Читаем Борис Пастернак полностью

«Рождественская звезда» написана четырехстопным амфибрахием (стопность поначалу меняется, стихотворение словно становится на крыло, – точнее всего будет сравнение с колоколом, язык которого, раскачиваясь по малой, двухстопной амплитуде, начинает гулять широко, во всю мощь). Строфы со второй по седьмую построены по симметричной схеме: длинные, четырехстопные первая и четвертая строки кольцом обнимают двухстопные первую и вторую. Эта симметрия усиливает ощущение покоя, равновесия, торжественности, сообщая всему происходящему сакральное значение. Здесь намечаются две главные особенности: обилие чисто русских сельских реалий («просо», «погост», столь странный в библейском контексте, «сторожка», «поджог», «хутор», «солома», «сено», «кожух» – в пустыне-то!) – и цепочки внутренних рифм, пронизывающих весь текст. «Цепи» здесь – не только елочное украшение, но еще и цепи-гирлянды внутренних рифм: «трепет-цепи-великолепье-свирепей-степи». Отметим и гениальный контрапункт «всего великолепья» – и ветра из степи, налетающего предвестием крестной муки.

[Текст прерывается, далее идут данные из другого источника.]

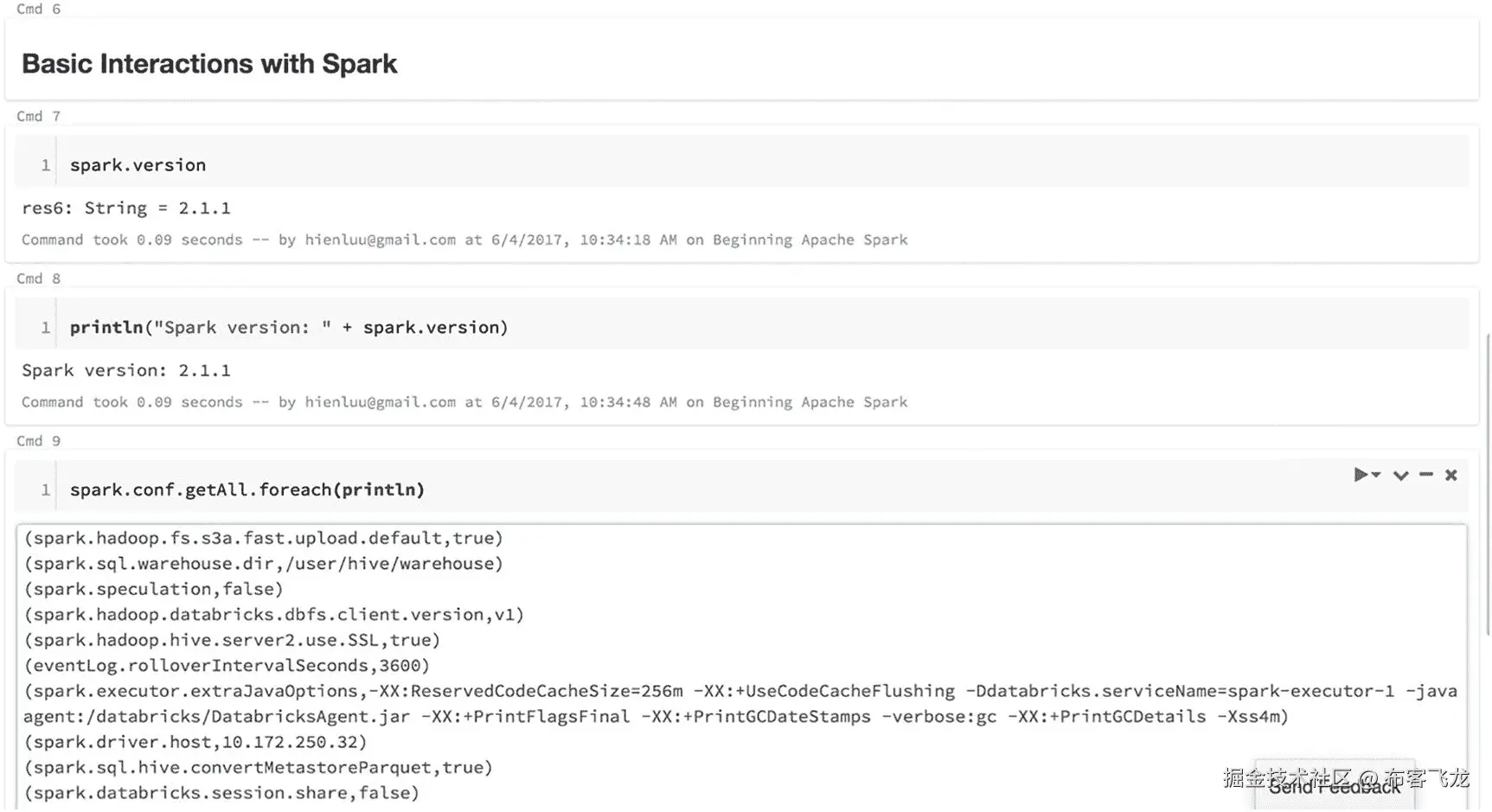The width and height of the screenshot is (1492, 812).
Task: Select the Cmd 8 cell label
Action: point(38,278)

Что противопоставляется холоду и ужасу небытия? Только яблоки и золотые шары, только «трепет затепленных свечек»: хрупкость, трепетность, детскость, шалости фей, дела чародеев. Так выглядят противоборствующие стороны, – но тем светоносней победа этой детскости и хрупкости, тем ошеломительнее нарастание торжества.

Мировая история и культура, по Пастернаку, начинаются с Рождества Христова: «все будущее галерей и музеев» – здесь, в этой точке. С нее в истории начинается человеческое, появляется понятие о добре и зле, исчезают жестокие законы язычества – око за око, зуб за зуб; история перестает быть природой, свет отделяется от тьмы, сильнейшие падают, слабейшие побеждают. Важно, что эта величайшая революция в человеческой истории (революционность происходящего знаменуется упоминанием о пожаре – он, как и в «Сестре моей жизни», выступает эсхатологическим символом) подается здесь именно как праздник: вечный пастернаковский образ праздника-катастрофы, радости сквозь слезы. Христианство несет миру не только рождественские елки; за счастьем Рождества будет крестная мука, будут цепи совсем не елочные и огни совсем не бенгальские, – но Пастернаку важно детское видение истории. А детское видение всегда празднично. Празднично уже потому, что история наконец предстает мистерией «с хорошим концом» – у нее появился смысл.

Далее внутренние рифмы не скудеют, а, напротив, нагнетаются: «Как шли вдоль запруды ослы и верблюды», – и верблюды рядом с погостом, кожухами и морозом опять-таки не смотрятся чужеродно, ибо тем самым происходящему сообщается всемирность, иррациональная, как само чудо. Для того чтобы иррациональность чуда стала очевидней и наглядней, Пастернак вводит сказочную, почти кинематографическую деталь: «отпечаток стопы» незримого ангела, босые следы на снегу. Вспомним ахматовское: «С детства ряженых я боялась» («Поэма без героя»). Ахматовой всегда мерещился среди ряженых кто-то невидимый, главный, ради маскировки которого все и затеяно (этот кто-то и есть герой «Поэмы без героя»). Здесь тоже среди пастухов идет Кто-то незримый; но в этом-то и обозначена пропасть между Ахматовой, Блоком, всей традицией Серебряного века – и Пастернаком. Чего бояться? Неразумные собаки пусть боятся, а мы радуемся; мы знаем, что будет дальше. Вся жизнь – огромная, предпраздничная, таинственная – подготовка к Воскресению! Там-то и откроется нам во всей полноте то, что здесь мы едва видим в щелку, «в замочную скважину».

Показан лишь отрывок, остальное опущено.